Records from a data source =
....
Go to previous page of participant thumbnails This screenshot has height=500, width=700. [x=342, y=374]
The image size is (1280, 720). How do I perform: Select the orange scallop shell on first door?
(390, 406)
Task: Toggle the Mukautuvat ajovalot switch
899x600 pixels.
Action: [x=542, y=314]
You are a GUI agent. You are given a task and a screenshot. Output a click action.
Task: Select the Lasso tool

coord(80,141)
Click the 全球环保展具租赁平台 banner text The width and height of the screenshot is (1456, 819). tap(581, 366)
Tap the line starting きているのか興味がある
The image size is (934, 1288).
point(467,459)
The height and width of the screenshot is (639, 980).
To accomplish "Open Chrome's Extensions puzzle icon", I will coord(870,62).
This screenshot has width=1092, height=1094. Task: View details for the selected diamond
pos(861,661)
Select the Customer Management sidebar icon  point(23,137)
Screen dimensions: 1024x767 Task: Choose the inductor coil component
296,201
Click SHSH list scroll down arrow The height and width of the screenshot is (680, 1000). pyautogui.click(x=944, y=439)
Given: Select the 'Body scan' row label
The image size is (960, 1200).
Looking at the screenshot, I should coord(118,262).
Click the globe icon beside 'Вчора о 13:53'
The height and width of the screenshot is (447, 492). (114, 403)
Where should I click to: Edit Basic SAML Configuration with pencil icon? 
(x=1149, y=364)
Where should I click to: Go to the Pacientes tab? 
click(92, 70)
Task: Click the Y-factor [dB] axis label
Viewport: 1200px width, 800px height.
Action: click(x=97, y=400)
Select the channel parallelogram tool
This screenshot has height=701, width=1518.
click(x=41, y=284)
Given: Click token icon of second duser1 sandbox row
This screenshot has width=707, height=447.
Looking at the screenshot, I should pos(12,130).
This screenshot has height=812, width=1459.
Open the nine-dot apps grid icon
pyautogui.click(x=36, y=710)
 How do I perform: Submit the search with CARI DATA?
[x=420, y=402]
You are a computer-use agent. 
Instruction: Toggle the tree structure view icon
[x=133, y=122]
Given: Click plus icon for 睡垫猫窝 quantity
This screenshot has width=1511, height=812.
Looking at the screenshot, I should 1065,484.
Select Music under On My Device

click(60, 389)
....
Your goal = Could you retype all of the entries, leaving every character unchanged?

Task output =
Go to previous page of participant thumbnails This screenshot has height=500, width=700. [x=342, y=374]
The image size is (1280, 720). How do I perform: Select the orange scallop shell on first door?
(390, 406)
Task: Toggle the Mukautuvat ajovalot switch
899x600 pixels.
Action: [x=542, y=314]
You are a GUI agent. You are given a task and a screenshot. Output a click action.
Task: Select the Lasso tool

coord(80,141)
Click the 全球环保展具租赁平台 banner text The width and height of the screenshot is (1456, 819). tap(581, 366)
Tap the line starting きているのか興味がある
The image size is (934, 1288).
point(467,459)
The height and width of the screenshot is (639, 980).
To accomplish "Open Chrome's Extensions puzzle icon", I will coord(870,62).
This screenshot has width=1092, height=1094. Task: View details for the selected diamond
pos(861,661)
Select the Customer Management sidebar icon  point(23,137)
Screen dimensions: 1024x767 Task: Choose the inductor coil component
296,201
Click SHSH list scroll down arrow The height and width of the screenshot is (680, 1000). pyautogui.click(x=944, y=439)
Given: Select the 'Body scan' row label
The image size is (960, 1200).
Looking at the screenshot, I should coord(118,262).
Click the globe icon beside 'Вчора о 13:53'
The height and width of the screenshot is (447, 492). (114, 403)
Where should I click to: Edit Basic SAML Configuration with pencil icon? 
(x=1149, y=364)
Where should I click to: Go to the Pacientes tab? 
click(92, 70)
Task: Click the Y-factor [dB] axis label
Viewport: 1200px width, 800px height.
Action: click(x=97, y=400)
Select the channel parallelogram tool
This screenshot has height=701, width=1518.
click(x=41, y=284)
Given: Click token icon of second duser1 sandbox row
This screenshot has width=707, height=447.
Looking at the screenshot, I should pos(12,130).
This screenshot has height=812, width=1459.
Open the nine-dot apps grid icon
pyautogui.click(x=36, y=710)
 How do I perform: Submit the search with CARI DATA?
[x=420, y=402]
You are a computer-use agent. 
Instruction: Toggle the tree structure view icon
[x=133, y=122]
Given: Click plus icon for 睡垫猫窝 quantity
This screenshot has width=1511, height=812.
Looking at the screenshot, I should 1065,484.
Select Music under On My Device

click(60, 389)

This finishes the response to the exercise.